GOAL OF THE EXERCISE: Every entry must appear in the output exactly as it does here.

DATA:
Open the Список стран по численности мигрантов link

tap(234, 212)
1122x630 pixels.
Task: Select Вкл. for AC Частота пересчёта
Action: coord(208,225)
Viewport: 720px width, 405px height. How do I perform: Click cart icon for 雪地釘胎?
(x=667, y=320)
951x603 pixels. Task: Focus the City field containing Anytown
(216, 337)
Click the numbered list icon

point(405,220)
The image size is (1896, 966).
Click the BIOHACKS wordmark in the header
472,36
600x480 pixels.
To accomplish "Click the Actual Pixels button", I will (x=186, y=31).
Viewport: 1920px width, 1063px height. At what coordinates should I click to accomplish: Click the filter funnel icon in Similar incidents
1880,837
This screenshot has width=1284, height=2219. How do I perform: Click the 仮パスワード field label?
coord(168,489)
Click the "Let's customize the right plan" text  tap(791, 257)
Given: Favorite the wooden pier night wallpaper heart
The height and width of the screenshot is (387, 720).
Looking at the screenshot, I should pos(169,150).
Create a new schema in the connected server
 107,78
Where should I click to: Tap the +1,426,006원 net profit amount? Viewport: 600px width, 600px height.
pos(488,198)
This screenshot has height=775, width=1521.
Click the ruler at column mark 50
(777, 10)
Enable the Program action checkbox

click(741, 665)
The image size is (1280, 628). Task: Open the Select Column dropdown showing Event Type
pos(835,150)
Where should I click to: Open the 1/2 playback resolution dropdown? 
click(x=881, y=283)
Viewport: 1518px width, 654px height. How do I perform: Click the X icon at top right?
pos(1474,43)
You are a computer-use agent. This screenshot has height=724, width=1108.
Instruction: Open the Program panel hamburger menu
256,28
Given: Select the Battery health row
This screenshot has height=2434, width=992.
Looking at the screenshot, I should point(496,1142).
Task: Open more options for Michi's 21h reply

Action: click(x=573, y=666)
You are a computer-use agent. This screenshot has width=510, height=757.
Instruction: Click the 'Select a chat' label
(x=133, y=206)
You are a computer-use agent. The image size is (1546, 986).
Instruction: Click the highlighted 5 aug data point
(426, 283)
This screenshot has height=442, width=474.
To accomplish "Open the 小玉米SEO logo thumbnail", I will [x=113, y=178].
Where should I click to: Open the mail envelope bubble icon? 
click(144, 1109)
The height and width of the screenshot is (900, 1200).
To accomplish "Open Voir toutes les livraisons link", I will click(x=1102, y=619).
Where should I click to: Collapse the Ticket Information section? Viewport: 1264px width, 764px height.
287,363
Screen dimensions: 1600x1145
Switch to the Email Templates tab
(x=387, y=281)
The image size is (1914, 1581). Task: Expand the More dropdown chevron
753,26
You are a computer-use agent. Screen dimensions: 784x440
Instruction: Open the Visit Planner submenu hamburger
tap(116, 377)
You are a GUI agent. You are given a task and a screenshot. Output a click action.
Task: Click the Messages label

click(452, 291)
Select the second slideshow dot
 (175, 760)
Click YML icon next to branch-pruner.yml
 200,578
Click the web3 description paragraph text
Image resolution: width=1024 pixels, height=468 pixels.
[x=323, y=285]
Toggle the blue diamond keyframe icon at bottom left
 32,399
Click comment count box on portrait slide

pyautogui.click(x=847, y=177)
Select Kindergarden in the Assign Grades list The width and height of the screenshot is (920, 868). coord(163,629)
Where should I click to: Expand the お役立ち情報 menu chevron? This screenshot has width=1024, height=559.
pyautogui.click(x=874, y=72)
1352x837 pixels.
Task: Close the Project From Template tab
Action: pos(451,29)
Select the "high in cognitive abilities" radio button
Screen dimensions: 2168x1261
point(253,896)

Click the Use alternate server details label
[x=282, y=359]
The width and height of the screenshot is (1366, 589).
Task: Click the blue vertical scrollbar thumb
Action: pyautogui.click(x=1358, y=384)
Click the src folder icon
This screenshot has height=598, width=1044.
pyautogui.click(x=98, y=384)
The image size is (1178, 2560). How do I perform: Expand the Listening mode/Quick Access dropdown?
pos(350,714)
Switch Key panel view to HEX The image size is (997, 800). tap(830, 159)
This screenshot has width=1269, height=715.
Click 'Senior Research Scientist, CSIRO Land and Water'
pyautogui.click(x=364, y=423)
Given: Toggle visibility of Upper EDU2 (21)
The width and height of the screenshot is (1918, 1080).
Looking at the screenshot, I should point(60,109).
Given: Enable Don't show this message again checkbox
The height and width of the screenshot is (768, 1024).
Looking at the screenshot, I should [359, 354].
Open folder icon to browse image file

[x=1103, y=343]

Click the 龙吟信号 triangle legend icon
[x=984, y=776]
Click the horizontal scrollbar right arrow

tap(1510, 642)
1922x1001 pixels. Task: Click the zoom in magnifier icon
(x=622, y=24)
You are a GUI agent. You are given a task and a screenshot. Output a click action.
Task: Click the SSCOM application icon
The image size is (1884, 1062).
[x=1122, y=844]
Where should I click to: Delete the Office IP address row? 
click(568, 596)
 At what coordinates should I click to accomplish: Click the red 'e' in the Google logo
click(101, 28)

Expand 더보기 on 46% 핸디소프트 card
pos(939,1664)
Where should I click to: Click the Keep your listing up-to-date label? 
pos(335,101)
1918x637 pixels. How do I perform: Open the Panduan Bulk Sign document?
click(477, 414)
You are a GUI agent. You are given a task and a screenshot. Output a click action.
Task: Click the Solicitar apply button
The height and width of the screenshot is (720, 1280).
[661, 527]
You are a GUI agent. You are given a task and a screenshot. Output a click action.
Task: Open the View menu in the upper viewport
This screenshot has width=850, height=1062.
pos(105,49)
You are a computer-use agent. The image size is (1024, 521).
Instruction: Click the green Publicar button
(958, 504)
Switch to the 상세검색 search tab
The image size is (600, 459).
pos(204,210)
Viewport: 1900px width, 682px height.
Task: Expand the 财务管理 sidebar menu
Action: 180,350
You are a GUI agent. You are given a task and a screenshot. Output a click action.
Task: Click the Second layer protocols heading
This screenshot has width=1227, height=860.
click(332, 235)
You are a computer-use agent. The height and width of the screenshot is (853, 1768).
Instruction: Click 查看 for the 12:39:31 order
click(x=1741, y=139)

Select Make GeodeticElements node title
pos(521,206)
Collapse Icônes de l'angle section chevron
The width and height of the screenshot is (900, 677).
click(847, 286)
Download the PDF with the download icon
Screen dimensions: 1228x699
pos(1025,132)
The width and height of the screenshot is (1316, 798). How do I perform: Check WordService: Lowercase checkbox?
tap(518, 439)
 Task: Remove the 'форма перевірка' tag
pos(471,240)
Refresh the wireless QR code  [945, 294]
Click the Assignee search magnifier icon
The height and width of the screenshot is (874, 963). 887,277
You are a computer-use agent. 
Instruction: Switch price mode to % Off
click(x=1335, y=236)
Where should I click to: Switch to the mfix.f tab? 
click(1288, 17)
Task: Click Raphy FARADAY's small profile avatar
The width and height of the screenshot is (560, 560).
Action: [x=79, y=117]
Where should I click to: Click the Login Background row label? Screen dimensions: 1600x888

TASK RESPONSE:
Open the Список стран по численности мигрантов link

tap(234, 212)
1122x630 pixels.
Task: Select Вкл. for AC Частота пересчёта
Action: coord(208,225)
Viewport: 720px width, 405px height. How do I perform: Click cart icon for 雪地釘胎?
(x=667, y=320)
951x603 pixels. Task: Focus the City field containing Anytown
(216, 337)
Click the numbered list icon

point(405,220)
The image size is (1896, 966).
Click the BIOHACKS wordmark in the header
472,36
600x480 pixels.
To accomplish "Click the Actual Pixels button", I will (x=186, y=31).
Viewport: 1920px width, 1063px height. At what coordinates should I click to accomplish: Click the filter funnel icon in Similar incidents
1880,837
This screenshot has width=1284, height=2219. How do I perform: Click the 仮パスワード field label?
coord(168,489)
Click the "Let's customize the right plan" text  tap(791, 257)
Given: Favorite the wooden pier night wallpaper heart
The height and width of the screenshot is (387, 720).
Looking at the screenshot, I should pos(169,150).
Create a new schema in the connected server
 107,78
Where should I click to: Tap the +1,426,006원 net profit amount? Viewport: 600px width, 600px height.
pos(488,198)
This screenshot has height=775, width=1521.
Click the ruler at column mark 50
(777, 10)
Enable the Program action checkbox

click(741, 665)
The image size is (1280, 628). Task: Open the Select Column dropdown showing Event Type
pos(835,150)
Where should I click to: Open the 1/2 playback resolution dropdown? 
click(x=881, y=283)
Viewport: 1518px width, 654px height. How do I perform: Click the X icon at top right?
pos(1474,43)
You are a computer-use agent. This screenshot has height=724, width=1108.
Instruction: Open the Program panel hamburger menu
256,28
Given: Select the Battery health row
This screenshot has height=2434, width=992.
Looking at the screenshot, I should point(496,1142).
Task: Open more options for Michi's 21h reply

Action: click(x=573, y=666)
You are a computer-use agent. This screenshot has width=510, height=757.
Instruction: Click the 'Select a chat' label
(x=133, y=206)
You are a computer-use agent. The image size is (1546, 986).
Instruction: Click the highlighted 5 aug data point
(426, 283)
This screenshot has height=442, width=474.
To accomplish "Open the 小玉米SEO logo thumbnail", I will [x=113, y=178].
Where should I click to: Open the mail envelope bubble icon? 
click(144, 1109)
The height and width of the screenshot is (900, 1200).
To accomplish "Open Voir toutes les livraisons link", I will click(x=1102, y=619).
Where should I click to: Collapse the Ticket Information section? Viewport: 1264px width, 764px height.
287,363
Screen dimensions: 1600x1145
Switch to the Email Templates tab
(x=387, y=281)
The image size is (1914, 1581). Task: Expand the More dropdown chevron
753,26
You are a computer-use agent. Screen dimensions: 784x440
Instruction: Open the Visit Planner submenu hamburger
tap(116, 377)
You are a GUI agent. You are given a task and a screenshot. Output a click action.
Task: Click the Messages label

click(452, 291)
Select the second slideshow dot
 (175, 760)
Click YML icon next to branch-pruner.yml
 200,578
Click the web3 description paragraph text
Image resolution: width=1024 pixels, height=468 pixels.
[x=323, y=285]
Toggle the blue diamond keyframe icon at bottom left
 32,399
Click comment count box on portrait slide

pyautogui.click(x=847, y=177)
Select Kindergarden in the Assign Grades list The width and height of the screenshot is (920, 868). coord(163,629)
Where should I click to: Expand the お役立ち情報 menu chevron? This screenshot has width=1024, height=559.
pyautogui.click(x=874, y=72)
1352x837 pixels.
Task: Close the Project From Template tab
Action: pos(451,29)
Select the "high in cognitive abilities" radio button
Screen dimensions: 2168x1261
point(253,896)

Click the Use alternate server details label
[x=282, y=359]
The width and height of the screenshot is (1366, 589).
Task: Click the blue vertical scrollbar thumb
Action: pyautogui.click(x=1358, y=384)
Click the src folder icon
This screenshot has height=598, width=1044.
pyautogui.click(x=98, y=384)
The image size is (1178, 2560). How do I perform: Expand the Listening mode/Quick Access dropdown?
pos(350,714)
Switch Key panel view to HEX The image size is (997, 800). tap(830, 159)
This screenshot has width=1269, height=715.
Click 'Senior Research Scientist, CSIRO Land and Water'
pyautogui.click(x=364, y=423)
Given: Toggle visibility of Upper EDU2 (21)
The width and height of the screenshot is (1918, 1080).
Looking at the screenshot, I should point(60,109).
Given: Enable Don't show this message again checkbox
The height and width of the screenshot is (768, 1024).
Looking at the screenshot, I should [359, 354].
Open folder icon to browse image file

[x=1103, y=343]

Click the 龙吟信号 triangle legend icon
[x=984, y=776]
Click the horizontal scrollbar right arrow

tap(1510, 642)
1922x1001 pixels. Task: Click the zoom in magnifier icon
(x=622, y=24)
You are a GUI agent. You are given a task and a screenshot. Output a click action.
Task: Click the SSCOM application icon
The image size is (1884, 1062).
[x=1122, y=844]
Where should I click to: Delete the Office IP address row? 
click(568, 596)
 At what coordinates should I click to accomplish: Click the red 'e' in the Google logo
click(101, 28)

Expand 더보기 on 46% 핸디소프트 card
pos(939,1664)
Where should I click to: Click the Keep your listing up-to-date label? 
pos(335,101)
1918x637 pixels. How do I perform: Open the Panduan Bulk Sign document?
click(477, 414)
You are a GUI agent. You are given a task and a screenshot. Output a click action.
Task: Click the Solicitar apply button
The height and width of the screenshot is (720, 1280).
[661, 527]
You are a GUI agent. You are given a task and a screenshot. Output a click action.
Task: Open the View menu in the upper viewport
This screenshot has width=850, height=1062.
pos(105,49)
You are a computer-use agent. The image size is (1024, 521).
Instruction: Click the green Publicar button
(958, 504)
Switch to the 상세검색 search tab
The image size is (600, 459).
pos(204,210)
Viewport: 1900px width, 682px height.
Task: Expand the 财务管理 sidebar menu
Action: 180,350
You are a GUI agent. You are given a task and a screenshot. Output a click action.
Task: Click the Second layer protocols heading
This screenshot has width=1227, height=860.
click(332, 235)
You are a computer-use agent. The height and width of the screenshot is (853, 1768).
Instruction: Click 查看 for the 12:39:31 order
click(x=1741, y=139)

Select Make GeodeticElements node title
pos(521,206)
Collapse Icônes de l'angle section chevron
The width and height of the screenshot is (900, 677).
click(847, 286)
Download the PDF with the download icon
Screen dimensions: 1228x699
pos(1025,132)
The width and height of the screenshot is (1316, 798). How do I perform: Check WordService: Lowercase checkbox?
tap(518, 439)
 Task: Remove the 'форма перевірка' tag
pos(471,240)
Refresh the wireless QR code  [945, 294]
Click the Assignee search magnifier icon
The height and width of the screenshot is (874, 963). 887,277
You are a computer-use agent. 
Instruction: Switch price mode to % Off
click(x=1335, y=236)
Where should I click to: Switch to the mfix.f tab? 
click(1288, 17)
Task: Click Raphy FARADAY's small profile avatar
The width and height of the screenshot is (560, 560).
Action: [x=79, y=117]
Where should I click to: Click the Login Background row label? Screen dimensions: 1600x888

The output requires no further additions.